"Mommy, I looooooove Jesus. And Jesus loves me. He made the grass, and the flowers, and everything in the whole wide world."
To have faith like a child. In her eyes, it really is that simple.
But, in reality, it IS that simple. So, why do we start complicating it as adults?
For me, I started questioning everything as a teenager. I started analyzing it from a scientific approach. Not to disprove. No...I wanted so desperately to believe. I wanted to get back to my childlike faith that I once had. At the time, I did not know that it was normal to have doubts. I was about 8 when I declared my belief...what happened between 8 and 15 that made me start to feel insecure in it all?
So, I suffered in silence. Searching on my own and never admitting to people that I had a lot of questions. In college, I started to realize I wasn't alone. But I was still silent about my disbelief. I think I believed that if I said it out loud, that God would stop loving me...that I would be destined to hell for having doubts.
When I was 23, after being married to Andrew for a year, I broke down in the car one night (after a Bible Study) and admitted to him my questions.
Today we have been married 9 years. No one has been a better example of Christ's love than this man in my life.
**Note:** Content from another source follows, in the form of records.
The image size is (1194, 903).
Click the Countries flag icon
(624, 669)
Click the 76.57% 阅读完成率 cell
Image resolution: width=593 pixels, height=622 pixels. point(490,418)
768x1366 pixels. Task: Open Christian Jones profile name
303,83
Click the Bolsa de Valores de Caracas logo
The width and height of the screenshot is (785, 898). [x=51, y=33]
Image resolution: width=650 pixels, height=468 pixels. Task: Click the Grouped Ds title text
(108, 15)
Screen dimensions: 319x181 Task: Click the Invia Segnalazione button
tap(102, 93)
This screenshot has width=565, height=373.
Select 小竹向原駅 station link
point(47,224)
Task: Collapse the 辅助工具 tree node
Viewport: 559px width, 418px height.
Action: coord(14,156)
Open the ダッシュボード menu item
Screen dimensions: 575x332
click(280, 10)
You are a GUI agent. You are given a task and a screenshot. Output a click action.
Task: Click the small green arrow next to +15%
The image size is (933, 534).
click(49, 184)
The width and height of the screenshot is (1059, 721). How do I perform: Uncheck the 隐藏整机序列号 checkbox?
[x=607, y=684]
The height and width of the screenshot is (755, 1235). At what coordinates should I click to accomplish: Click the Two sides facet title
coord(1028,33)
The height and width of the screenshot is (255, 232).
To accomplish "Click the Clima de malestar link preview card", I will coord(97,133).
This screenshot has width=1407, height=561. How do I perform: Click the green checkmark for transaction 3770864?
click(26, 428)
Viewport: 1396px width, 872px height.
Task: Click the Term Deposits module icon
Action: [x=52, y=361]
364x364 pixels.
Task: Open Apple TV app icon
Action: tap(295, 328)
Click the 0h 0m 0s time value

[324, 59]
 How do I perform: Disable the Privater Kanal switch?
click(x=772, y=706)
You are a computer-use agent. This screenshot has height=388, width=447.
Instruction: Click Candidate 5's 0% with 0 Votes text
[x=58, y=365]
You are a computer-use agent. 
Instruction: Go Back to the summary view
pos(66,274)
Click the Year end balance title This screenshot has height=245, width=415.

I will never forget sitting out the back deck in the hot summer sun and crying to him and asking "what are we going to do if we never have a baby?"
"Sarah, I will always love you. Nothing could ever stop me from loving you." (I love this man. We can fight big, but boy do I love him so!!)
That is the way God feels too. Nothing could ever stop God from loving me either. And He hasn't. In fact, it is through my doubts that I have grown immensely. And nothing will shake you up more than waiting to have a baby. It was the first time in my life I had absolutely no control over the outcome.
To be continued...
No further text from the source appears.